__Set exercise 1__. Extract everything from "For many, home" down to "get lost in." in the essay on home, copying it word for word.
__Set exercise 2__.
Answer these questions using the essay on home:
(a) What was the name of Jago Antia's older brother, whose death troubles him?
(b) In which book does the chapter Dharma appear?
(c) How old is the haunting self that helps Jago?
__Set exercise 3__. Write the next part of the essay on home, picking up after its final sentence.

__Quoted text__.
* start *
Thursday, February 3, 2011

The Presence of Home

For many, home appears to be a very simple thing. A spot of land with a wonderful house and a smiling mother holding freshly made chocolate chip cookies. All the friends and the family are here in this magical place of comfort and safety. Besides the aesthetics of home, there is the innate “home” within ourselves. This includes all the characteristics and quirks of our specific region and most importantly, who we are without the burdens and demands of society that we can get lost in.
I believe home is where one is faced with who they truly are. There is no hiding from a grandmother’s eye for changes good or bad in behavior or of hair length. To “escape” home is simply to bring one’s self closer to the core of everything they are and possess. For Jago Antia, in the chapter Dharma of Vikram Chandra’s book Love and Longing in Bombay, home is a place that he suddenly has to deal with. A past that he had pushed away, the death of his older brother Soli, was now troubling him in the form of a ghost. This illusion to home and past as a ghost is coincidently a strong one seeing as ghosts are light and ethereal.
Nonetheless, the metaphor that Chandra brilliantly constructs is that home is the ghost inside of us and always present. For Jago, this presence was haunting because he had a difficult past to deal with. But, once he had the courage to face who he was, he felt at ease. Jago had struggled to escape home and find a new sense of belonging to avoid his past. With the help of his seven year old haunting self, he finally found what he had been looking for: home. Seven year old Jago says: ‘“Jehangir, Jehangir, you’re already at home’” (31).
* end *
__Supplied entries__.
* start *
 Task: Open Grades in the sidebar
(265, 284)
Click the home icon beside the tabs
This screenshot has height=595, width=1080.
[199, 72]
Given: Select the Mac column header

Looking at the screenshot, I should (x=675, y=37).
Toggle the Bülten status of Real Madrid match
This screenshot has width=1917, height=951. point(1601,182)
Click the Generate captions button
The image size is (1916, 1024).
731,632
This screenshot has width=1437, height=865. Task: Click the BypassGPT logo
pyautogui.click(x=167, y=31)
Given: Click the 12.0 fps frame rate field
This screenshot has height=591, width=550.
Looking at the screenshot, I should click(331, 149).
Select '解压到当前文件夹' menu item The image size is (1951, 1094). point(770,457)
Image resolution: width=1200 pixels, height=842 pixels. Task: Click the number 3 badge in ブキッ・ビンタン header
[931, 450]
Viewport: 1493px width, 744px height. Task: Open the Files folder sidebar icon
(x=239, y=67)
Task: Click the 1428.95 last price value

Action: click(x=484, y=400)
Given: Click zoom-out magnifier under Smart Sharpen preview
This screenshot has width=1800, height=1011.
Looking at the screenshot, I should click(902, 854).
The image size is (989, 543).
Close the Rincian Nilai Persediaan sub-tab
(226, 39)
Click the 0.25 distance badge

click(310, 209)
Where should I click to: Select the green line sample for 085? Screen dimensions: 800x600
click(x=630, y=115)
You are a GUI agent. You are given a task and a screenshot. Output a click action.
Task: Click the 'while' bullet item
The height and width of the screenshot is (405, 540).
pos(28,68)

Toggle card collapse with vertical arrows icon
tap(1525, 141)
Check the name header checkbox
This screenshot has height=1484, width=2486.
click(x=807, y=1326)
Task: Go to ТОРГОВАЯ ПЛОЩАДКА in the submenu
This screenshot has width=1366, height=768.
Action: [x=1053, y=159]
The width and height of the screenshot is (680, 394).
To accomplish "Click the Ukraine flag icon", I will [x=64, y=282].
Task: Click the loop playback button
* end *
__Task result 1__.
For many, home appears to be a very simple thing. A spot of land with a wonderful house and a smiling mother holding freshly made chocolate chip cookies. All the friends and the family are here in this magical place of comfort and safety. Besides the aesthetics of home, there is the innate “home” within ourselves. This includes all the characteristics and quirks of our specific region and most importantly, who we are without the burdens and demands of society that we can get lost in.

__Task result 2__.
(a) Soli
(b) Love and Longing in Bombay, by Vikram Chandra
(c) Seven years old

__Task result 3__.
Jago Antia came face to face with who he was at heart like Sheila Binjlani did in following story and chapter, Shakti, by Chandra. Sheila is a mother who will do anything to achieve greater than those around her and anything for her son. Due to her poor upbringing, Sheila respects and appreciates all those who are socially beneath her. Her maid, Ganga, is respected by Sheila because Sheila must see herself in her. Like Jago seeing a ghost, Sheila sees Ganga and is faced with who she really is without the social status: a simple person who wants only to succeed and do well. For Sheila’s friend, Dolly, a woman of old wealth and family, this connection is not present at all. For Ganga, she seems not to even exist to Dolly. Social class is an important and dividing feature within India. Sheila bypasses these divisions because, at heart, Sheila is right there with Ganga.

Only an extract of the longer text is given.